- Directed by: Andrew de Burgh
- Written by: Andrew de Burgh
- Produced by: Andrew de Burgh; Oleksii Strykun; Raj Jawa;
- Starring: Jason Faunt; James Hyde; Andrew Lauer; Rocio Scotto; Raj Jawa; Kylie Rohrer;
- Cinematography: Khoi Nguyen
- Edited by: Ivan Ortega
- Music by: Elezeid
- Production companies: Garaj Pictures; Sacred Ember Films;
- Release date: September 28, 2024 (Glendale International Film Festival);
- Running time: 102 minutes
- Country: United States
- Language: English
- Budget: $1 million

= The Seductress from Hell =

2024 film by Andrew de Burgh

The Seductress from Hell is a 2024 American horror thriller film written, co-produced and directed by Andrew de Burgh. A Garaj Pictures and Sacred Ember Films co-production, the film stars Jason Faunt, James Hyde, Andrew Lauer, Rocio Scotto, Raj Jawa and Kylie Rohrer.

Set in Los Angeles, the plot follows a struggling Hollywood actress who undergoes a horrific transformation after being pushed to the edge by her psychopathic husband.

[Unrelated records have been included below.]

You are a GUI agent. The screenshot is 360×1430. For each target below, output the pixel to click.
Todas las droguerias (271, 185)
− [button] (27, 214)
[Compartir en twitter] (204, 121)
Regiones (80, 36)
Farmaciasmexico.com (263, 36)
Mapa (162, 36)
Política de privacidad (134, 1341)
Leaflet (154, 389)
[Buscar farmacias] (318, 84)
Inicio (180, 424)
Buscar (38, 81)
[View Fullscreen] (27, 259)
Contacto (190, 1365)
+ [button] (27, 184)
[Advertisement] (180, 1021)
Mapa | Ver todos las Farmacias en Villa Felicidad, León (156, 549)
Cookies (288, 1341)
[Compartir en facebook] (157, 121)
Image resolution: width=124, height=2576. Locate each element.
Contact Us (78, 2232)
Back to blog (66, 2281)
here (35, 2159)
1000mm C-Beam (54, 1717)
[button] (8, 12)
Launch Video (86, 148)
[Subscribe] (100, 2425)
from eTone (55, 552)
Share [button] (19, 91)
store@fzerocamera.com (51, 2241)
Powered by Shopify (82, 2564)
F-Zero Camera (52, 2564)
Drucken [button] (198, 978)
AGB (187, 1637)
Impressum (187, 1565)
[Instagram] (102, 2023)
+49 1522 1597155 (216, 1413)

The Seductress from Hell had its World Premiere at the Glendale International Film Festival on September 28, 2024 and its Los Angeles premiere at the Micheaux Film Festival on October 24, 2024.

==Premise==
Zara Pereira is an actress stuck in a miserable marriage with her psychopathic salesman husband Robert. One day, after a dinner party with their friends that goes horribly wrong, Zara undergoes a transformation and transforms into her alter-ego The Seductress from Hell. Summoning supernatural powers from Satan and targeting the people she deems responsible for her demise, she sets out on a quest for revenge.

==Cast==
- Rocio Scotto as Zara Pereira
- Jason Faunt as Robert Pereira
- James Hyde as Jeffrey Delap
- Andrew Lauer as Officer Gerrard
- Raj Jawa as Derek Patel
- Kylie Rohrer as Maya Valentina

==Production==
Principal photography began in Los Angeles in October 2023. In August 2024, the first teaser trailer was released.

Elezeid composed the original soundtrack for the film, which marks the ten year anniversary of working with Andrew de Burgh from when they first collaborated on the psychological thriller short film Just One Drink.

==Reception==
On Rotten Tomatoes, the film has an approval rating of 40%, based on 5 reviews. In his review of the film, Film Threat critic Terry Sherwood gave it a 7 out of 10 and said, it "treads the domestic horror/revenge territory of Takashi Miike's Audition and added that it's "quirky enough to fit next to the more extreme Asian and European offerings”. Nerdly critic Phil Wheat gave it a 4 out of 5, calling it "an interesting twist on the genre that manages to leave the viewer feeling rather disturbed and uneasy despite occasionally stumbling over itself”. Douglas Davidson of Elements of Madness gave it a 2.5 out of 5, stating that "while it's rich in ideas and atmosphere, the end result doesn’t feel like the justified rage of Medea upon an Argonaut, but a surface-level depiction of various tropes gathered together to excuse the bloodletting."